(EXERCISE INSTRUCTIONS): Restate the lines in the stretch from the one containing "519x346 pixels. At" through the one containing "click(48, 391)", with "coordinates" replaced by "position" and everything else unchanged. Leave the pictures out.

____ THE RECORDS

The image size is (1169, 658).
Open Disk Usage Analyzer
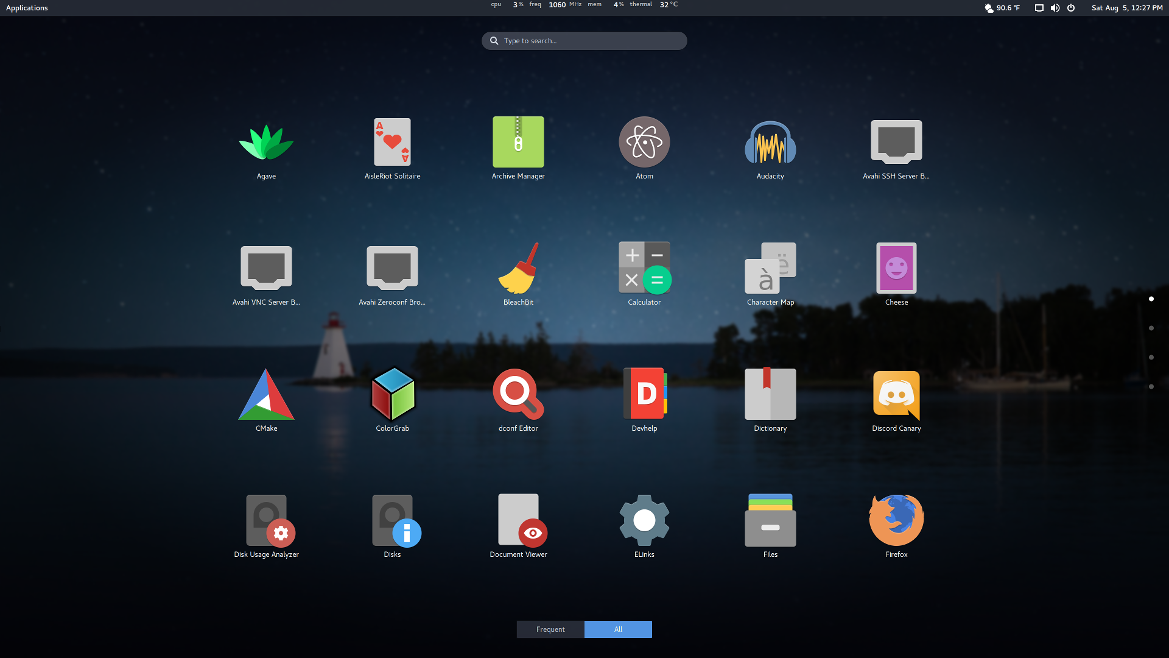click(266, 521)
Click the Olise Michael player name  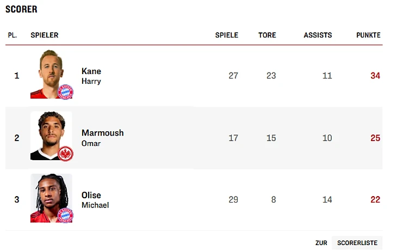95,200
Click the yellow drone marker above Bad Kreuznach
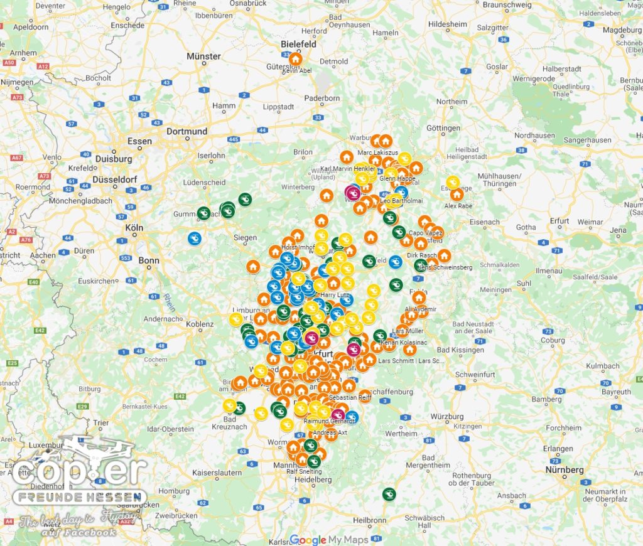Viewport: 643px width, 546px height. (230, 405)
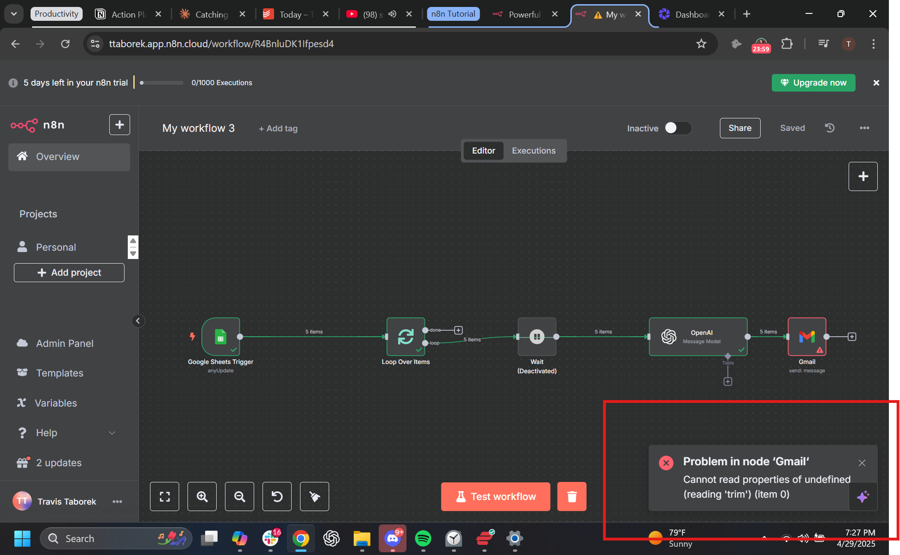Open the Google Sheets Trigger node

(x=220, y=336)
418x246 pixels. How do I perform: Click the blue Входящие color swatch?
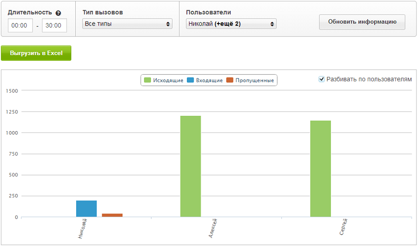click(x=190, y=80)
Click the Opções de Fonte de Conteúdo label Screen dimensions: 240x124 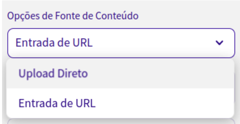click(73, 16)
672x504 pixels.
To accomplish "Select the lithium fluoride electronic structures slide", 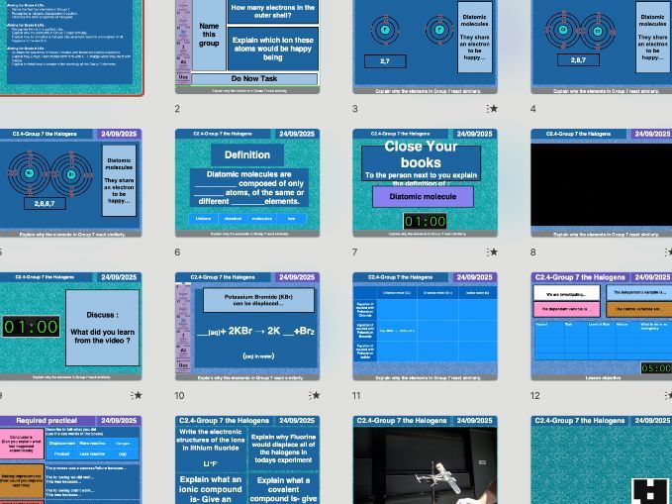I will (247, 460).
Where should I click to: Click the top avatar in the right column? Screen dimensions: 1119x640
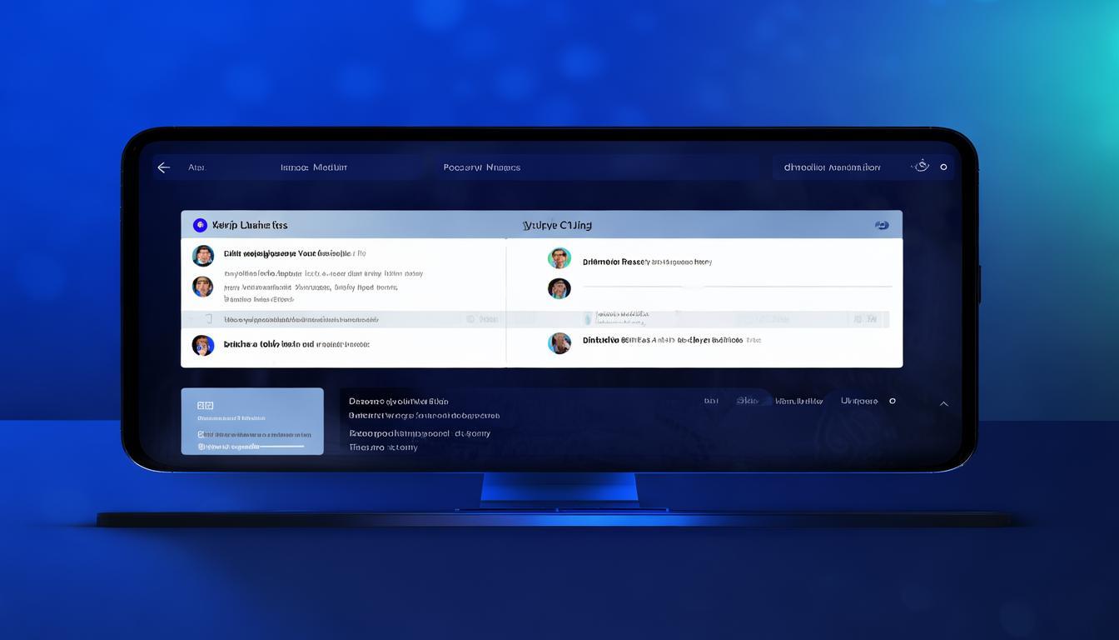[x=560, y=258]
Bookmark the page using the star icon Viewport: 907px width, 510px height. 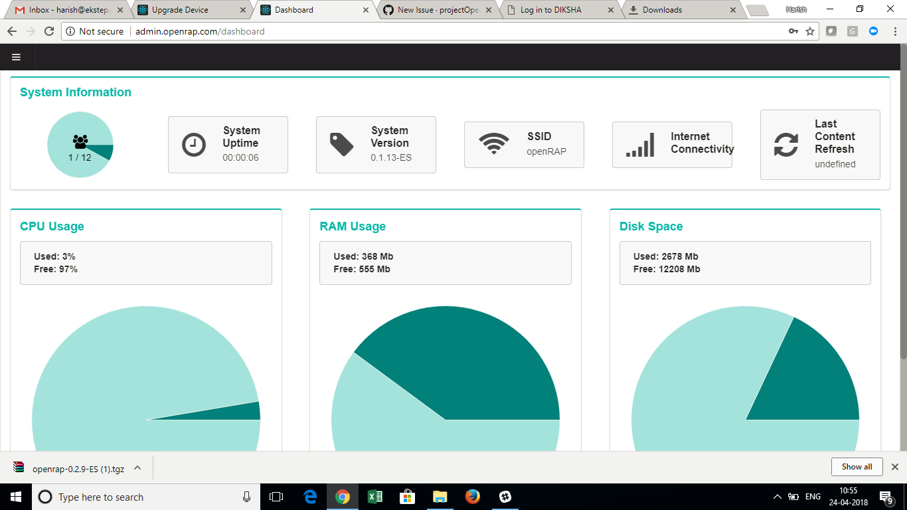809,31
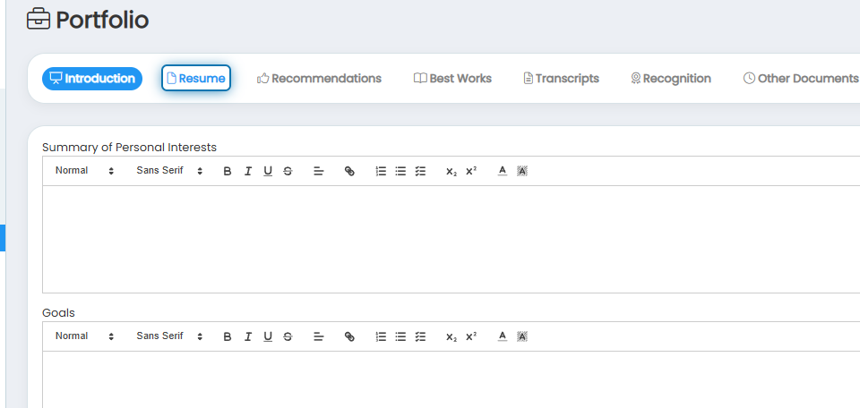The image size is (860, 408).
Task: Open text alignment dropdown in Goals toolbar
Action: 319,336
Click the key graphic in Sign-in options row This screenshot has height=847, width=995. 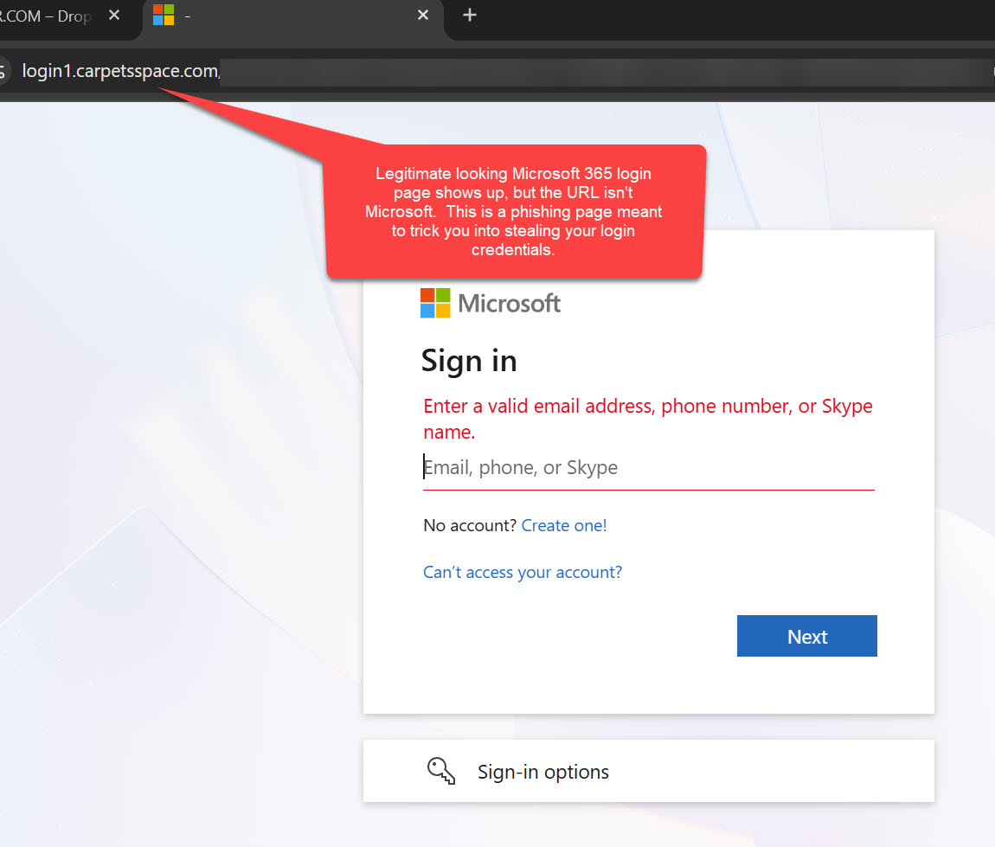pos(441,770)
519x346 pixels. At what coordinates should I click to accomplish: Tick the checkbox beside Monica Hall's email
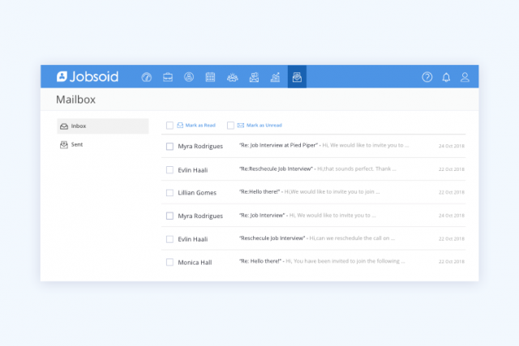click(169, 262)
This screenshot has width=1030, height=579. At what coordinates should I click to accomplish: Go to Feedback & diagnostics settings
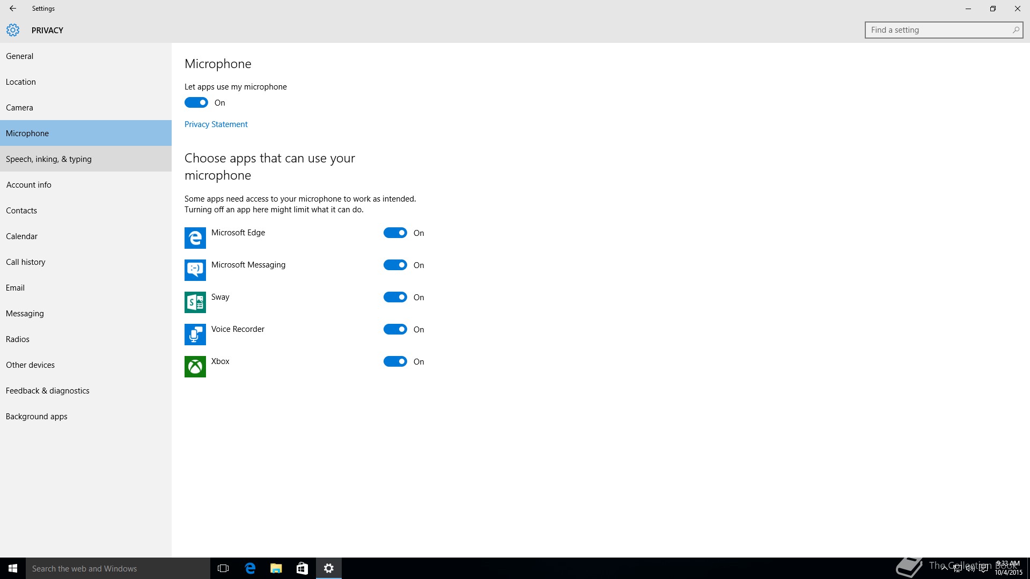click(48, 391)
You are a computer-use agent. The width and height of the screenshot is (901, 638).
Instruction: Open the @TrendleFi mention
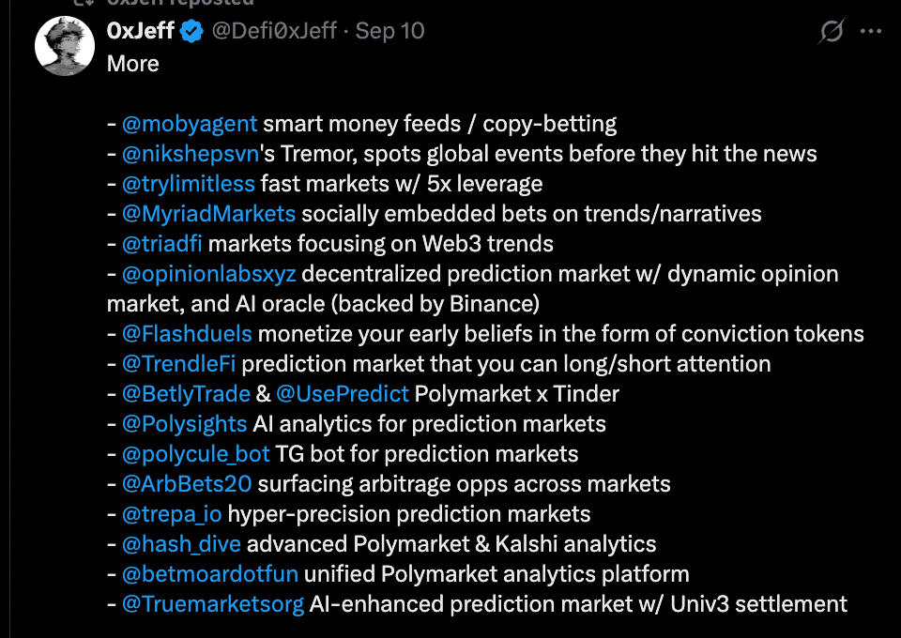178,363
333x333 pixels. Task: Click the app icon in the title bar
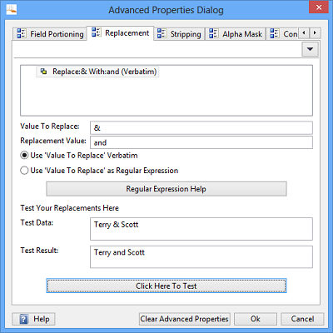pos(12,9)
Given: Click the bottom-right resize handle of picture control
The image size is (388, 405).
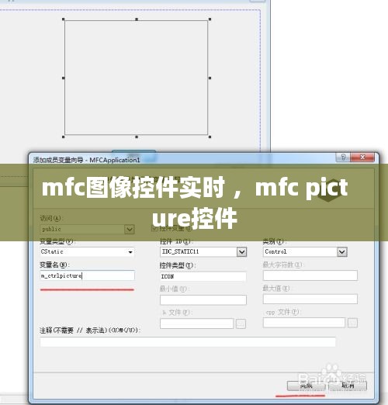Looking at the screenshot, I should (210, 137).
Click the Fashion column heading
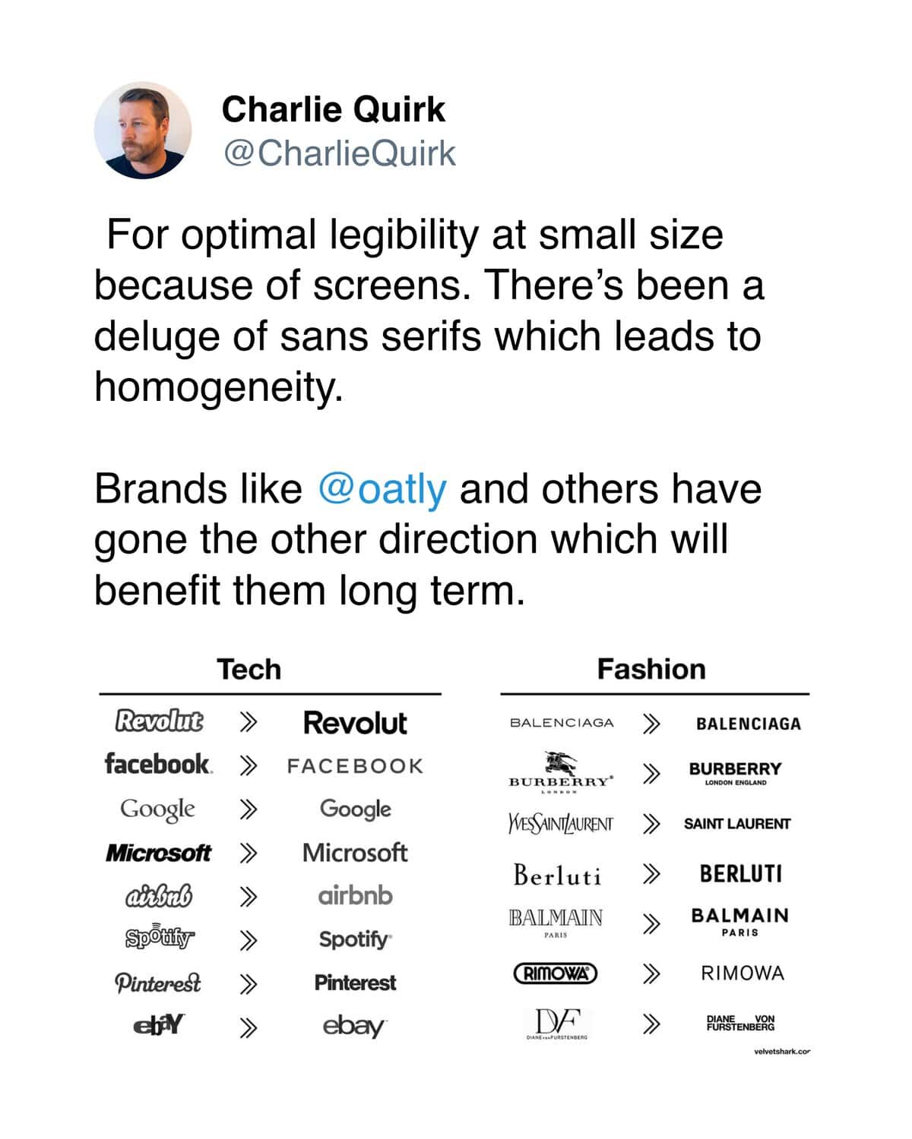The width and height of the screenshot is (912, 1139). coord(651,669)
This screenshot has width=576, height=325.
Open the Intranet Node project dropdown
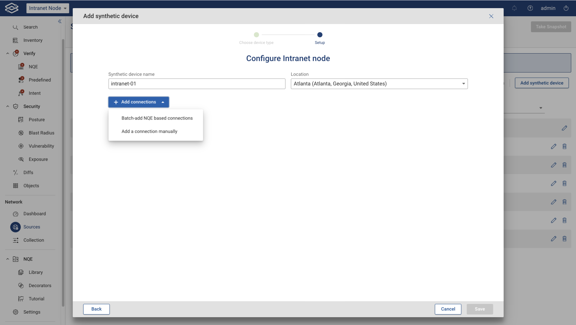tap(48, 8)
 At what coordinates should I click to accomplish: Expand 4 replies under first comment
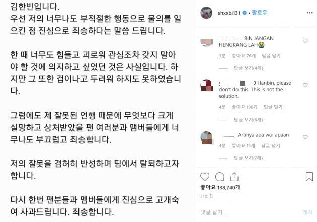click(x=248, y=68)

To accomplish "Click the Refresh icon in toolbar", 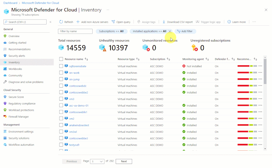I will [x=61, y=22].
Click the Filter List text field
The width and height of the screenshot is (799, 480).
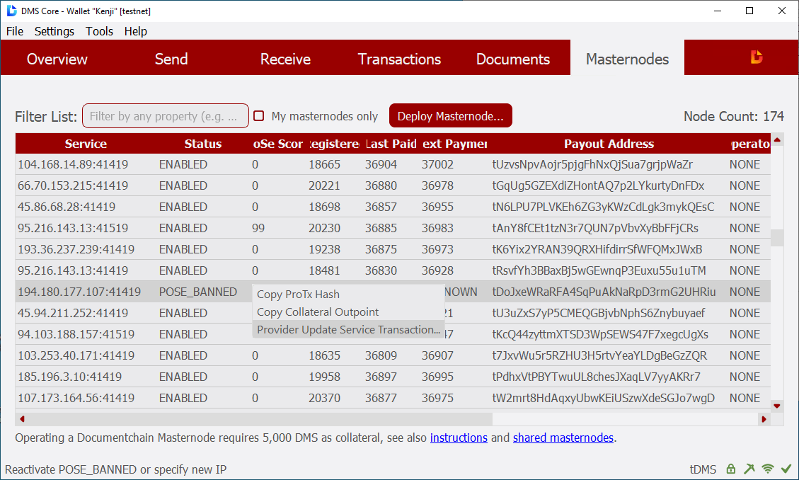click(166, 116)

________

(RESULT OF THE EXERCISE):
519x346 pixels. At what position should I click to accomplish: Tick the checkbox beside Monica Hall's email
click(169, 262)
This screenshot has width=1030, height=579. At what position should I click to accomplish: Go to Feedback & diagnostics settings
click(48, 391)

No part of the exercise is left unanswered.